Tiene quizás una modesta oportunidad. En este nuevo orden de derechas, Turquía es claramente la fuerza perdedora. Apostó muy alto al abandonar su alianza con Bachar Al-Assad en agosto de 2011 para tratar de extender su influencia regional a través de los Hermanos Musulmanes y sus ramas locales, cuya victoria parecía irresistible tanto en Oriente Próximo como en el norte de África. Calculó mal. El golpe de Estado en Egipto y la agonía siria han dejado a Erdogan un poco fuera de juego. Tiene que cambiar de estrategia y de aliados y, en este contexto, parece inclinado -si no obligado- a revisar su política frente a los kurdos, cuya “conciencia nacional” ha cruzado ya todas las fronteras. La reciente visita oficial a Ankara de Barzani, presidente del Kurdistán iraquí, y la polémica que ha generado en Turquía en medios nacionalistas, expresa la voluntad común (de Erdogan y Barzani) de limitar la influencia de la izquierda kurda, pero también un reconocimiento por parte del gobierno turco de la necesidad de arreglar la “cuestión kurda”, para lo que tendrá sin duda que hacer algunas concesiones dentro y fuera del país. Cualesquiera que haga, será una victoria de la que tendremos que alegrarnos.

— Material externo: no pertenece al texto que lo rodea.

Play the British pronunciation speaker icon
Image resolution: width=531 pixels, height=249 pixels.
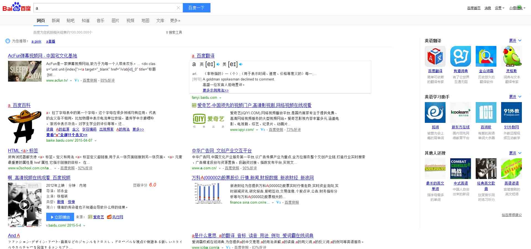tap(218, 64)
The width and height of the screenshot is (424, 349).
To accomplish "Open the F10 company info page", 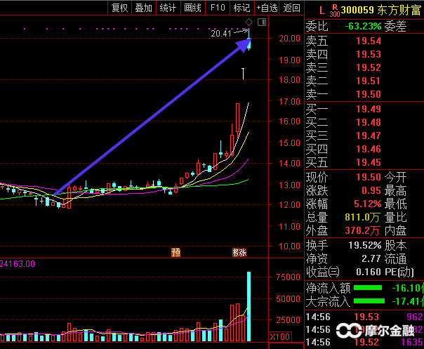I will pos(218,8).
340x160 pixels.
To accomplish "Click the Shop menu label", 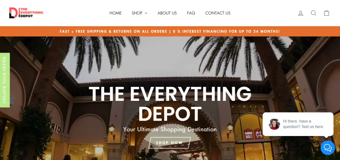I will (137, 13).
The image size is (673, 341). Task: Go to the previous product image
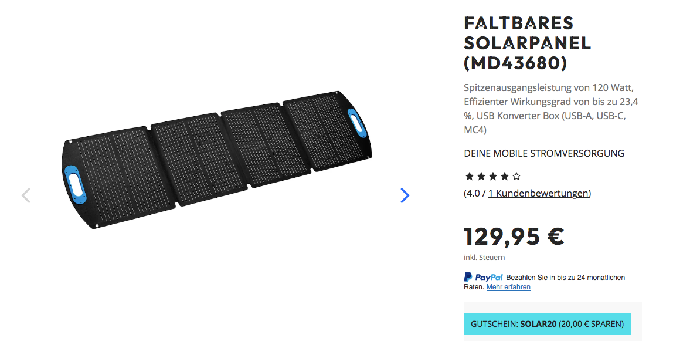[x=26, y=195]
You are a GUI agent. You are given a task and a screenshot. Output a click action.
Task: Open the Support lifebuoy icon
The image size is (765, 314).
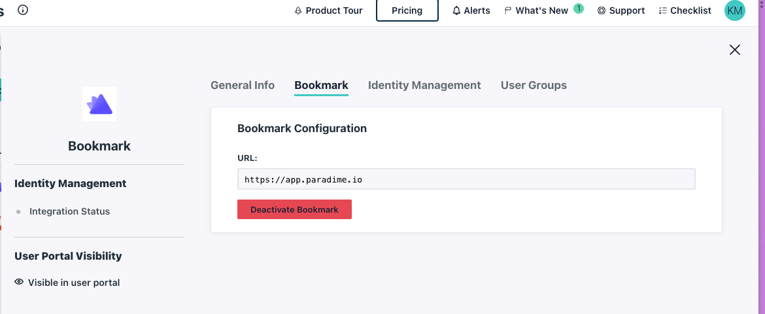(602, 10)
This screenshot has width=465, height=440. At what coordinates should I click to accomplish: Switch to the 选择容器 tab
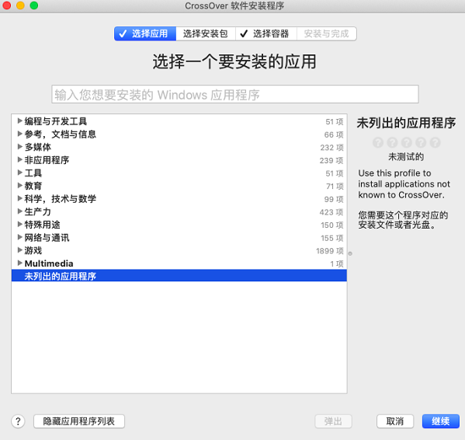[266, 33]
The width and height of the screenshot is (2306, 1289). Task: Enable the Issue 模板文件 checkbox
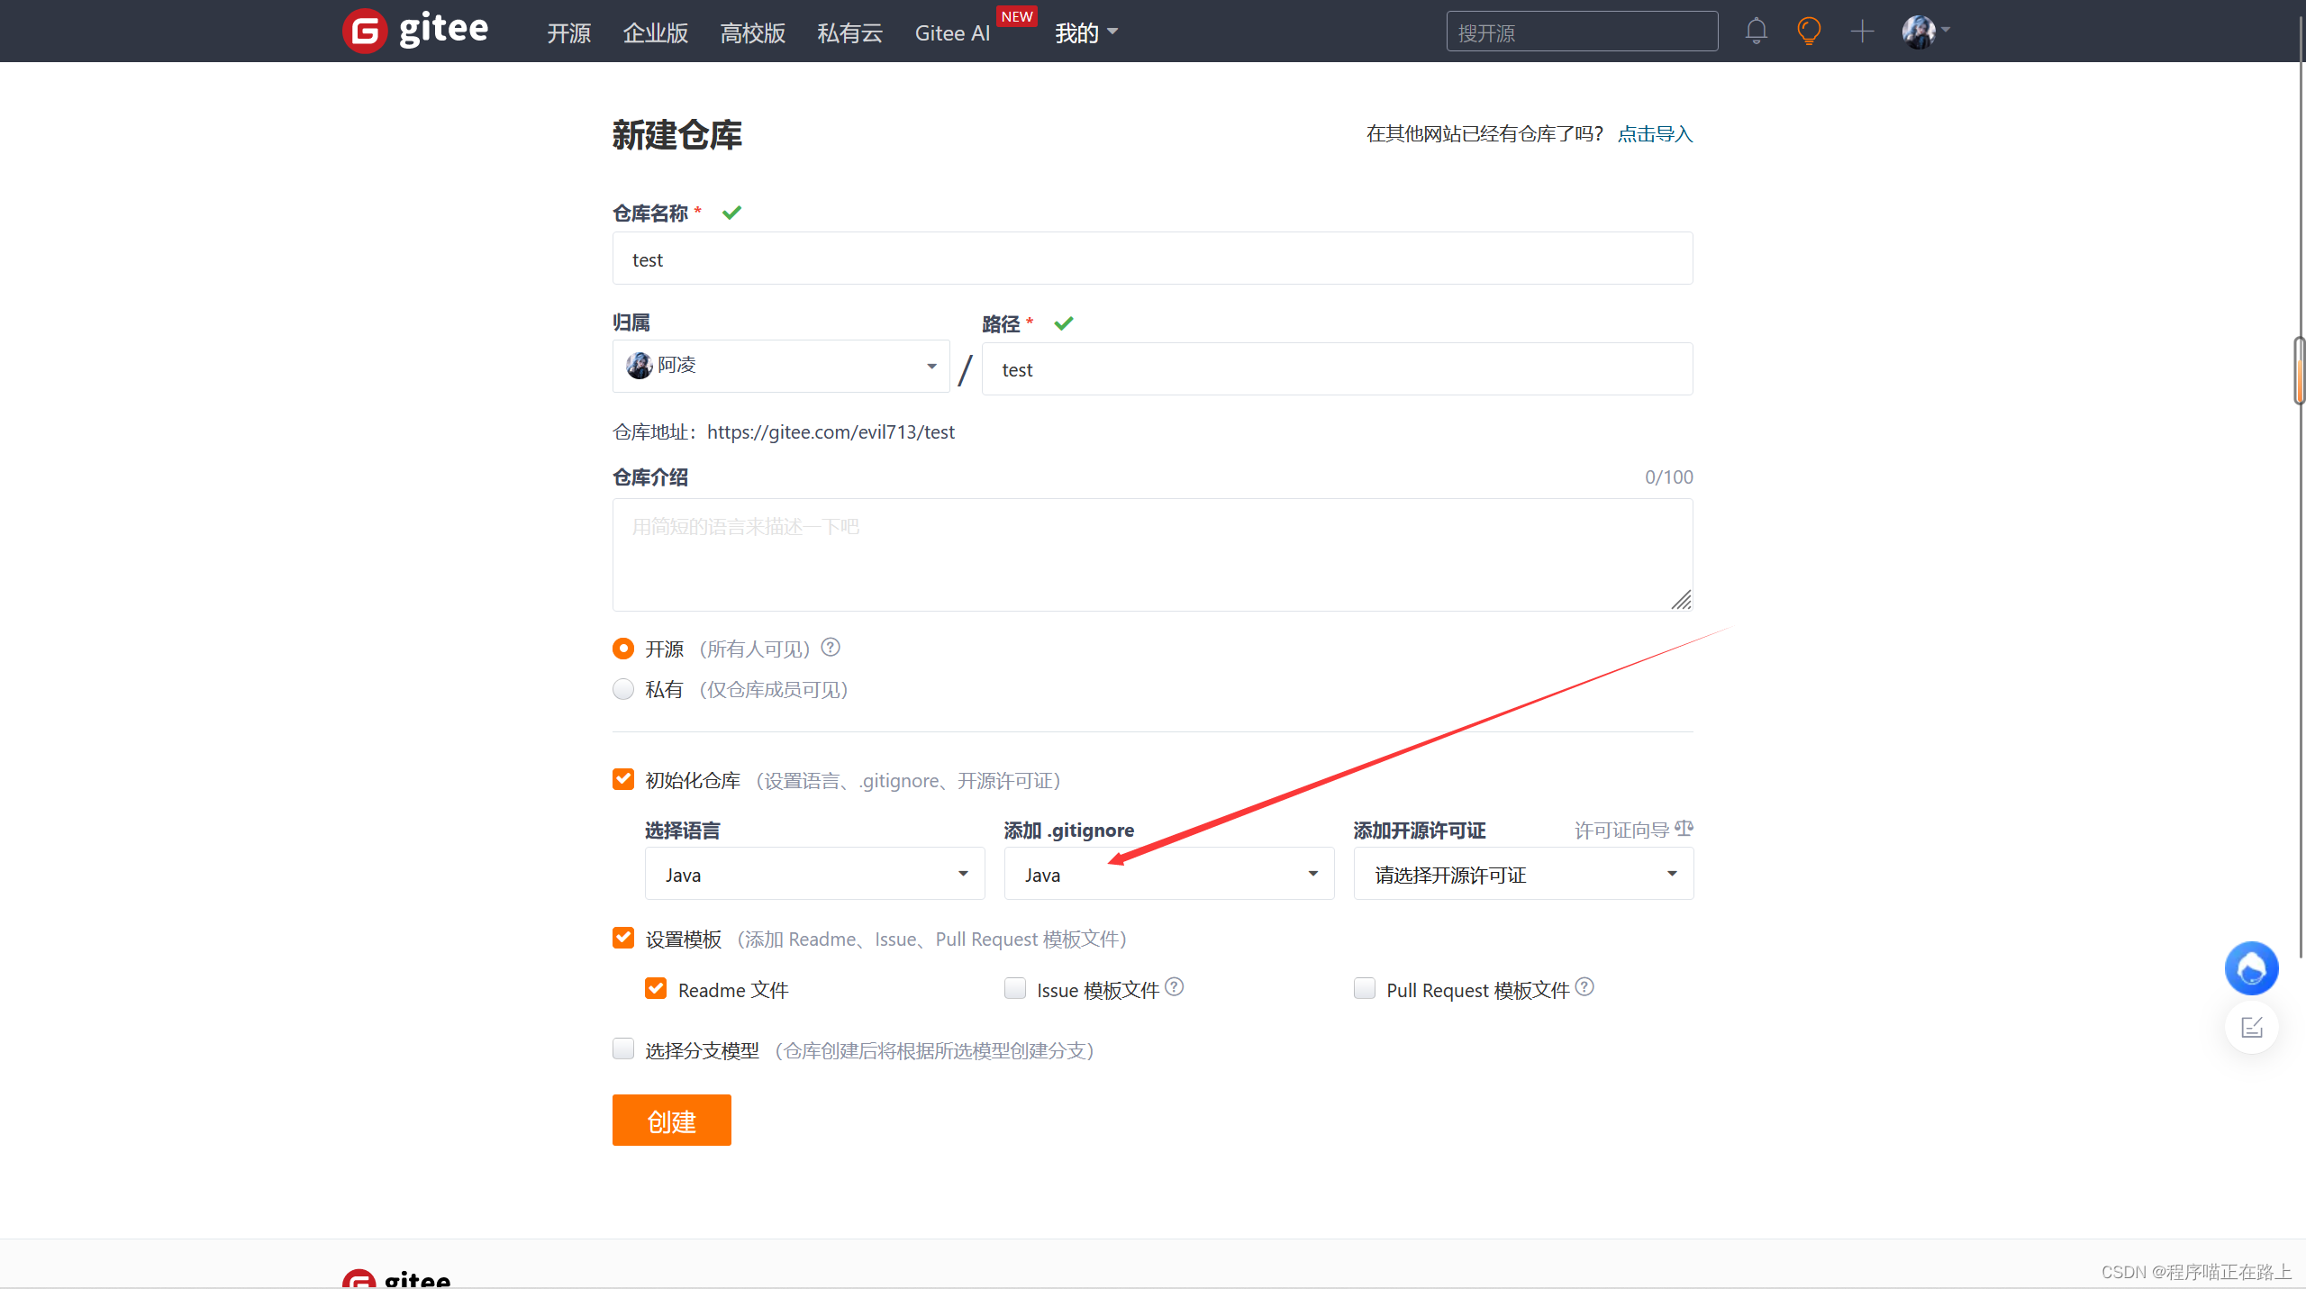(1014, 988)
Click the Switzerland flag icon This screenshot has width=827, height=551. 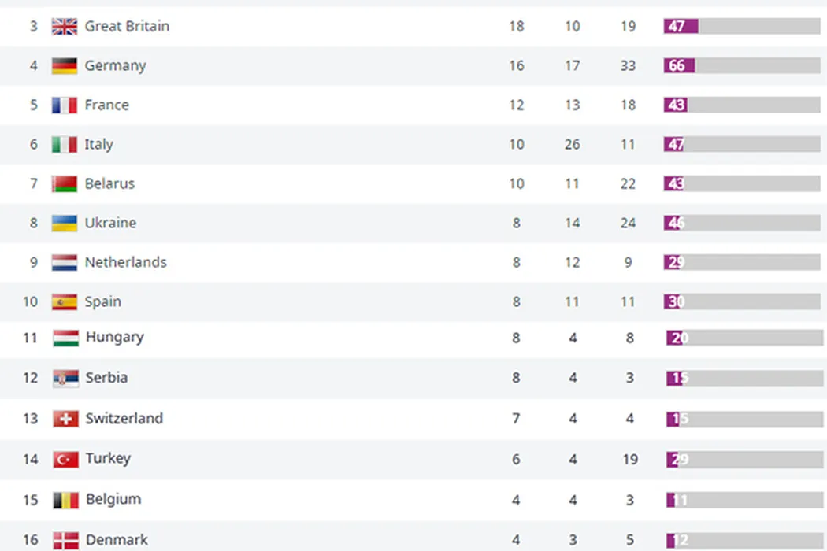[x=65, y=419]
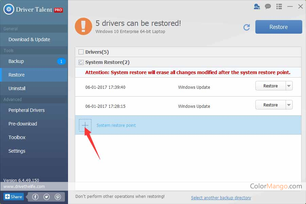The image size is (306, 204).
Task: Open Download & Update in sidebar
Action: pyautogui.click(x=29, y=39)
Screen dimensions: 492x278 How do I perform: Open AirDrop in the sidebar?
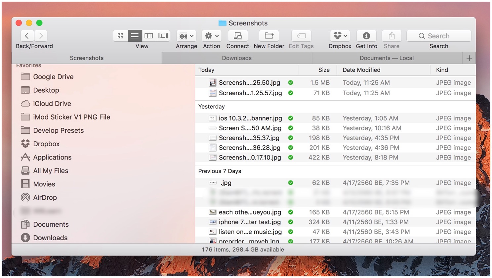[x=45, y=198]
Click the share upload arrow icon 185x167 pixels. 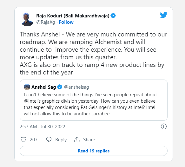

En definitiva, el debilitamiento de los EEUU en la zona no beneficia necesariamente a los pueblos, que corren el peligro, tras su heroico levantamiento contra las dictaduras y por la dignidad, la democracia y la justicia social, de verse atrapados en una nueva trampa para pájaros, igual o peor que la anterior. Los que reducen sus análisis y decisiones al realismo de derechas de la geopolítica, ignorando o despreciando las legítimas protestas de los pueblos, deberían recordar que, en un mundo en el que no hay ninguna fuerza realmente existente a su izquierda, hay en cambio muchas fuerzas regionales a la derecha de los EEUU -con Israel a la cabeza- y potencialmente tan imperialistas como EEUU. Hay momentos en que los anti-estalinistas echamos de menos a la Unión Soviética; ojalá no llegue el momento en el que los anti-imperialistas echemos de menos a los EEUU. Eso dependerá del desenlace final de la lucha entre los actores geoestratégicos, sí, pero sobre todo de la lucha entre la geo-estrategia y los ciudadanos.
(*) Santiago Alba Rico es filósofo y columnista.